Religion tells us that repentance means “turn from sin,” so we get busy turning from sin.
Religion tells us that confession means “review your sins,” so we get busy reviewing our sins.
Religion tells us that holiness means “avoid sin and sinners,” so we do that too.
And the result is an irrelevant and disengaged church that is riddled with unbelief and devoid of the supernatural.
How much better if we listened to God and spoke his language. How much better if we viewed the Bible as useful for training in righteousness instead of looking to manmade tradition.
Take the word “holy”, for example. Do you know what this word means?
Look up the word holy in a dictionary and you will see that it means sacred, consecrated, or religious. But these are poor definitions that do not describe a holy God. God is not religious.
Holiness means wholeness
To say that God is holy is to refer to the wholeness, fullness, beauty, and abundant life that overflows within the Godhead. God lacks nothing. He is unbroken, undamaged, unfallen, completely complete and entire within himself. He is the indivisible One, wholly self-sufficient, and the picture of perfection.
Holy means whole or complete. At least, that’s what the word originally meant, but we changed it to something else.
Under the old covenant, the Israelites were commanded to avoid unclean things and to distinguish between the holy and the profane (Lev. 10:10, Eze. 20:7, 22:26).
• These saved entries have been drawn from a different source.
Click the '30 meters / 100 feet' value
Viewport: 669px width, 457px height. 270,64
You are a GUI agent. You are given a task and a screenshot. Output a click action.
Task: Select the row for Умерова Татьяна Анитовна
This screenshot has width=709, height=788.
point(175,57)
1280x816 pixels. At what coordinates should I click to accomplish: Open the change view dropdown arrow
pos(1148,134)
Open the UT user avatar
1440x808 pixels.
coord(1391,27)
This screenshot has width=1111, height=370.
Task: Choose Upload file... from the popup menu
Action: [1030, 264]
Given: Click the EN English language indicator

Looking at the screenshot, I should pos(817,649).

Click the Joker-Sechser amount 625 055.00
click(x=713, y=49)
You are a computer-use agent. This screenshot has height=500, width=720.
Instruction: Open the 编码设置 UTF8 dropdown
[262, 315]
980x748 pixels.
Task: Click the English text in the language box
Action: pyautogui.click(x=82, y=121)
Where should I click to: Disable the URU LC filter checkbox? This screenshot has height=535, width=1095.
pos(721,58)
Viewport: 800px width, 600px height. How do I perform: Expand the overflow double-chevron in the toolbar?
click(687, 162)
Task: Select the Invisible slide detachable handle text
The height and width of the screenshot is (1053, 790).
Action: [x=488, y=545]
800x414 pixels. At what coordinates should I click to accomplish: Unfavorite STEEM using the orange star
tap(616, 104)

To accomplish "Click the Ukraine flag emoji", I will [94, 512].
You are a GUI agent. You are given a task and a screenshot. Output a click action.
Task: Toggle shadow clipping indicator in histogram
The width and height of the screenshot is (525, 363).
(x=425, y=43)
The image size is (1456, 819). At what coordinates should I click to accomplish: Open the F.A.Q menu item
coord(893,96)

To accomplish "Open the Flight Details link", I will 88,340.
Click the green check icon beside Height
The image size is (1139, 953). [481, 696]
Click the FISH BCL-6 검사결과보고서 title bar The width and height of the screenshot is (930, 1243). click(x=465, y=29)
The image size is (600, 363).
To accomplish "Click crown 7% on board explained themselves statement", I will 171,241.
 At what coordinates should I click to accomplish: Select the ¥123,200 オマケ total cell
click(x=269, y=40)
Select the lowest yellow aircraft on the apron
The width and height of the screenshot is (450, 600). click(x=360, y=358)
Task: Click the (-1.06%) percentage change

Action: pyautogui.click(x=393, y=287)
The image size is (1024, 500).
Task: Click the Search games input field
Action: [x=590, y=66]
This fueled the notion that holiness means being separate from sinners and the world in general.
(Sidebar: Jesus, the Holy One, was the friend of sinners. He touched them, laid hands on them, and ate with them. Jesus didn’t pray that we would be taken out of the world, but that we would be sanctified in it (John 17:15-18). True holiness runs from nothing.)
A famous 19th century evangelist once said, “Holiness is moral perfection, and nothing short of moral perfection, or moral rectitude, is holiness.” Many eastern gurus would agree with him. In many of the world’s religions, holiness is the result of rule-keeping and good behavior.
The problem with these definitions is they promote dead works and self-trust. If fourteen centuries of the law-keeping covenant taught us anything, it’s that people cannot make themselves holy. We might as well try and climb to the moon.
John Wycliffe on Holiness
The English word holy comes from the Old English word halig which means whole and hale. When John Wycliffe and his associates began writing the first English Bible in the fourteenth century, this is what the word holy meant to them. It meant wholeness, completion, or perfection. When the earliest English translators wrote about a God who is holy, they understood that they were writing about a God who is whole and perfect in every way.
Wycliffe was a brave man who was persecuted for his convictions. In defining holy as whole, he was departing from the Latin tradition of defining holy as set apart.
Latin meaning of holy: set apart
Middle English meaning: whole
Sadly, Wycliffe’s interpretation didn’t stick. Ask any English-speaking churchgoer today what holy means and they’ll likely give you the Latin interpretation rather than Wycliffe’s.
A Biblical definition of holiness
John Wycliffe was all well and good, but what does the Bible actually say? We get some insight into the true meaning of holiness by looking at the Old Testament. The passage below is the first time in the Bible that God is described as holy:
For I am the Lord who brought you up from the land of Egypt to be your God; thus you shall be holy, for I am holy. (Lev. 11:45)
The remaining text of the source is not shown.